Gunrod, I'm taking Thursday and Friday off and will be fishing Thursday afternoon and Friday. If you need help with a spot or a fishing partner pm me and we can work something out.

Mitch


----------



## bluedevil (Feb 13, 2003)

I got the call to go back to work yesterday and will be working in the scotville and ludington area. Any requests for a condition report on any specific river in that area? I my self cant wait to check out Lake Michigan.  

Cant wait for the outing next weekend.


----------



## gunrod (Jan 16, 2001)

We're bringing the 15 yr old and 13 yr old on this weekend. We are also taking the VCR along. We we're recalling tonight how some with kids take turns after 9pm switching spouses in the lounge due to watching kids. I have two babysitters for hire. They are cheap, $2 an hour per child. We will rent some movies, you send the kids to the room with snacks and then head for the lounge. The rooms won't be far so you can check on them every so often. Let us know. Chromium and Tangleknot, we can work a deal on the price.

Mitch, saw your post and I will get with you in a day or two with a PM. I haven't decided on where to fish as of yet. I may be heading to the Manistee if you are still interested. I have to pick up some waders for the kids at my trailer so it might be easier to fish the Big M.


----------



## chromium (Oct 10, 2001)

That sounds good to me Pat, thanks!

I carry Long Term Disability insurance for all my babysitters.


----------



## mwtroll (Jan 15, 2002)

Given entries:
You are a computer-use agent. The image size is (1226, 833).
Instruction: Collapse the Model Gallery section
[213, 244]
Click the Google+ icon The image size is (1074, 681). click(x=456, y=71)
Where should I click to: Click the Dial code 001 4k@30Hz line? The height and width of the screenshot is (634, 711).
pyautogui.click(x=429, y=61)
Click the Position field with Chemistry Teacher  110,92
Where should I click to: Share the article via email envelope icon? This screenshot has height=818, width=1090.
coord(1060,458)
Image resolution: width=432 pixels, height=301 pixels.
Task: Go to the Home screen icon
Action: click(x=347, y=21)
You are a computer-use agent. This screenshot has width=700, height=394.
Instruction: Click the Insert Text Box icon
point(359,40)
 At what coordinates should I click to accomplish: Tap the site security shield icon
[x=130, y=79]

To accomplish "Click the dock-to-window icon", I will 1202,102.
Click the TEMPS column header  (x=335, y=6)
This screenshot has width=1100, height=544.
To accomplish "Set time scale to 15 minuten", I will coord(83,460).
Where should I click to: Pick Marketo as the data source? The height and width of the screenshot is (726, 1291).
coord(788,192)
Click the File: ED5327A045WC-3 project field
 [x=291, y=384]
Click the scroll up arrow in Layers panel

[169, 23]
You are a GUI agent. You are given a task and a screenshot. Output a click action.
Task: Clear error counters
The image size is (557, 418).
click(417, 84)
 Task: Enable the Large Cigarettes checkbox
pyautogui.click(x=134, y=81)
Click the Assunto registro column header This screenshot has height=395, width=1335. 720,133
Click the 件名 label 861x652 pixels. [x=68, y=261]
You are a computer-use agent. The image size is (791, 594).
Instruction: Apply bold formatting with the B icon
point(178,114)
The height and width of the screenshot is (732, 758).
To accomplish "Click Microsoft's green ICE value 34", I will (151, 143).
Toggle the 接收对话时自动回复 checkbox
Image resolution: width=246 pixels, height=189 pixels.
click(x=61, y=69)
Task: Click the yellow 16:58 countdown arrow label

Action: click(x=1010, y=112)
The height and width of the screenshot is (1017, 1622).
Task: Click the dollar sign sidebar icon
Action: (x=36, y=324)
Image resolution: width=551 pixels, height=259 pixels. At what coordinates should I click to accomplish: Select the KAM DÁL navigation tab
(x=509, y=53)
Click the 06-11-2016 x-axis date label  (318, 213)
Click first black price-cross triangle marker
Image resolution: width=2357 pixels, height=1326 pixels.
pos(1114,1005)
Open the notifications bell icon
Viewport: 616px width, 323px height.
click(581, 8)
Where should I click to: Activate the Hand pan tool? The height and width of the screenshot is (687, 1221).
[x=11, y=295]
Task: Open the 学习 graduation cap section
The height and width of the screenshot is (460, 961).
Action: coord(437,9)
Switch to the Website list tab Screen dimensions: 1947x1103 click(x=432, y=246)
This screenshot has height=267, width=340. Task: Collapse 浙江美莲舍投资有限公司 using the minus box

Task list:
• A. In the fishing outing thread, why does gunrod say fishing the Big M might be easier?
• B. What rate does gunrod quote for the babysitters in the fishing outing thread?
• C. Continue the fishing outing thread from where it stops.

Expected results:
• A. He has to pick up waders for the kids at his trailer, so fishing the Big M might be easier.

• B. $2 an hour per child.

• C.
Thanks Pat Seth will be there to i can bring some snacks and drinks for the kids no suger we don`t want the kids bounceing off the wall while we are sliding down them hehehehe. 

I can bring some moves i have so we don`t need to spend a lot on them.



CAPT. DAVE B.


----------



## gunrod (Jan 16, 2001)

> _Originally posted by chromium _
> *I carry Long Term Disability insurance for all my babysitters.  *


     

We are getting in on Thursday afternoon/evening so I will see if I can get a room close to the lounge so everyone can check on them now and then.


----------



## Shoeman (Aug 26, 2000)

> _Originally posted by mwtroll _
> *no suger we don`t want the kids bounceing off the wall while we are sliding down them hehehehe.
> 
> I can bring some moves i have so we don`t need to spend a lot on them.
> *


Hey Troll,
You sure set the stage for this one.  

I'm not sure if it's wise for me to join in. Almost sounds scary.
BTW, your movies are not for kids. (Especially the ones featuring me..lol) 

Anyone staying through Monday? My wife is not joining the festivities. If anyone wants to split a room for Saturday and Sunday night, let me know.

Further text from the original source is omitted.